Monday, July 23, 2007

Anti-depressant peanut butter chocolate chunk cookies!

I'm in a foul mood. I haven't needed nor really wanted to leave the apartment all day, I read the new Harry Potter in about 6 hours and now it's all over, and I've spent far too much time on the internet. Everything I've eaten today has been bland and unappetizing, and just thinking about food now is slightly nauseauting.

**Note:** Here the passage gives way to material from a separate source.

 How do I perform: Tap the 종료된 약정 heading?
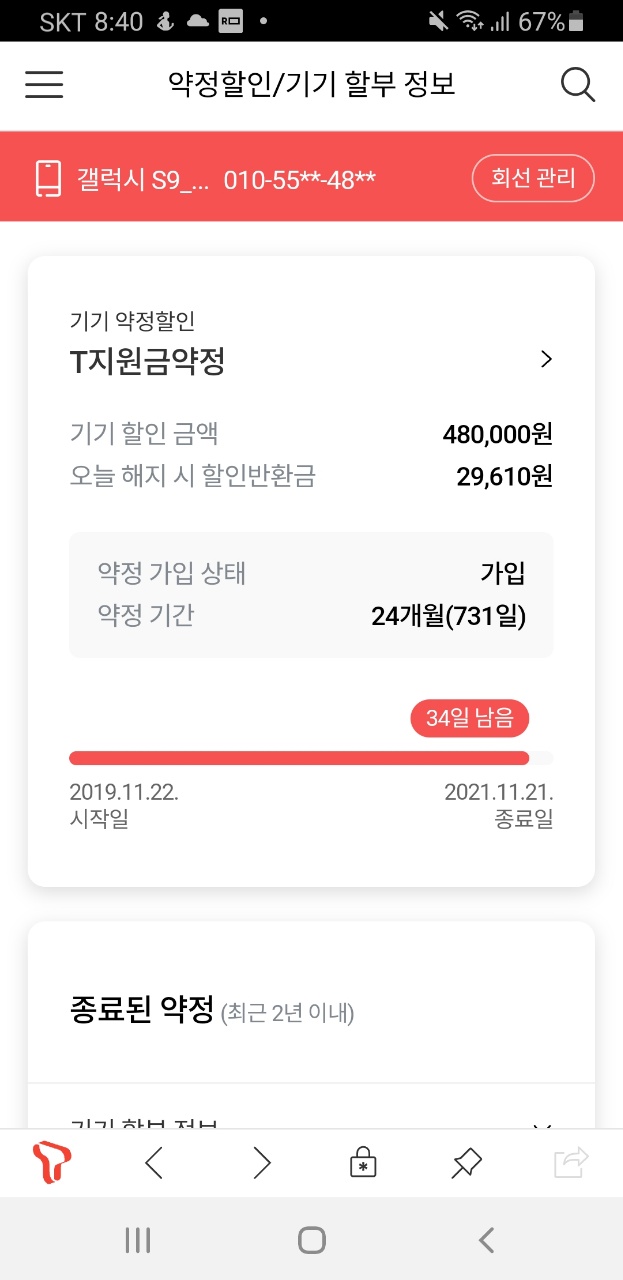143,1010
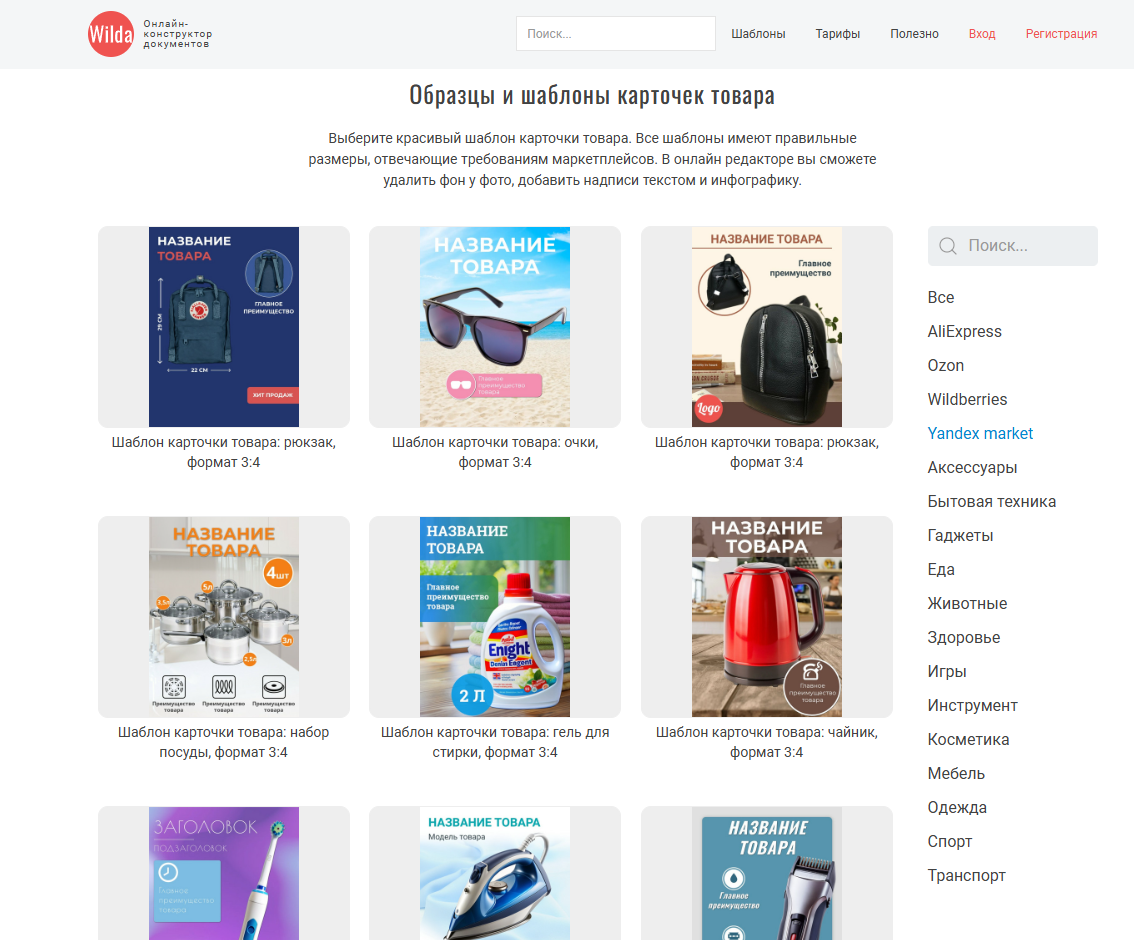Open the steam iron template thumbnail
Image resolution: width=1134 pixels, height=940 pixels.
click(x=495, y=873)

Which means if I want something good to eat, I'll have to make it myself. Peanut butter chocolate chip cookies should do the trick. I already took out the stick of butter once to warm to room temperature, only to decide I didn't really want to make cookies and placed it back in the fridge. But now it's four hours later, and although I'm still not convinced I really want cookies, I've taken it out of the fridge again. Because even if I don't eat these cookies (well, I'm sure when the time comes, I'll step up to the challenge), my enterprising roommates will.

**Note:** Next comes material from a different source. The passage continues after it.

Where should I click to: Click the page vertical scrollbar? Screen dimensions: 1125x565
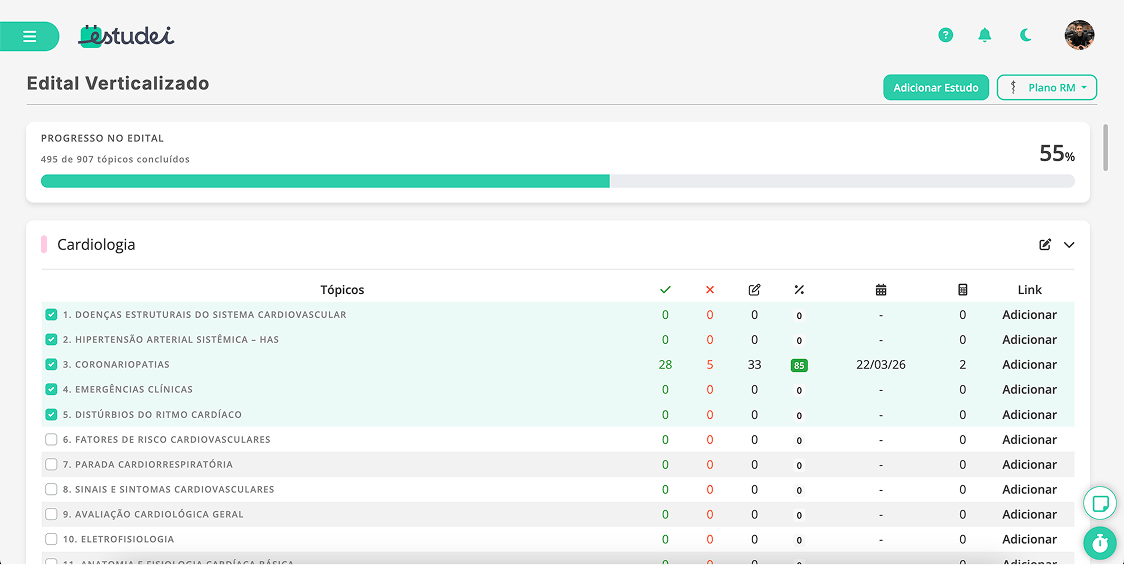coord(1105,148)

Here we begin with exhibits A and B, The Joy of Cooking, 1964 edition, and a stick of warming butter. Mmm. As I have a multitude of cookbooks, I consulted Bakers Illustrated (they wanted ground peanuts, requiring a food processor, so for once let me down) my Joy of Cooking, my roommate's JoC, 1997 edition, and the Better Homes and Gardens cookbook. Strangely, the simple recipe from JoC (1964) is different from a more complicated version in JoC (1997.) Since the first recipe is no longer in print, I'll post an adapted version of it here. It claims it makes "sixty 1.5 inch cookies." All cookbooks are liars. This made about 27 cookies, perhaps 2 inches across.
Preheat oven to 375oF.
Cream one stick of butter, add 1/2 cup brown sugar and a 1/2 cup white sugar and beat. Add 1 egg, 1 cup peanut butter (I used chunky), 1/2 tsp salt, 1/2 tsp baking soda, 1/2 tsp vanilla and mix. The JoC says you should "sift before measuring" 1.5 cups of all-purpose flour. Sifting flour for cookies is absurd. Who knows, maybe they would have been even more delicious, but there's really no reason I can for it. Anyway, add that and mix it all together.
I then took it upon myself to add chocolate bits, from the giganto-block-o'-chocolate from Trader Joe's. Hand included in picture for scale.
I broke off a fourth of this and alleviated some angst by chopping it into small bits, reducing a once formidable chunk of chocolate into this:
It was between 3/4 and 1 cup of chocolate, and got mixed in. Place balls of dough on a greased or parchment-ed baking sheet, and press fork tines down orthogonally. (My roommate did wander in while they were baking and said they smelled wonderful. Although he enjoyed eating them, he wondered why there were fork impressions in the cookies . I am led to assume that he's never had peanut butter cookies before, as making the criss-cross and eating it is one of the best parts about these cookies. He's also the same one who didn't know that one did not have to bake Rice Krispie treats, so he may not be the best go-to person for this sort of thing. That said, I guess you don't really *have* to flatten the cookies with a fork, you could do it with your palm or the bottom of a glass, but why wouldn't you? Gah.)
Aw, I sometimes wish they could stay this way; uncooked, young, innocent, free from worries and the heat of the oven/world. (Hmm. See previous posts about killing myself with bacteria. Into the oven they go.)
Bake for 12-15 minutes until light golden brown, and let cool on sheet to finish baking slightly to your taste.

Okay, fine, they did cheer me up. It's what cookies do best.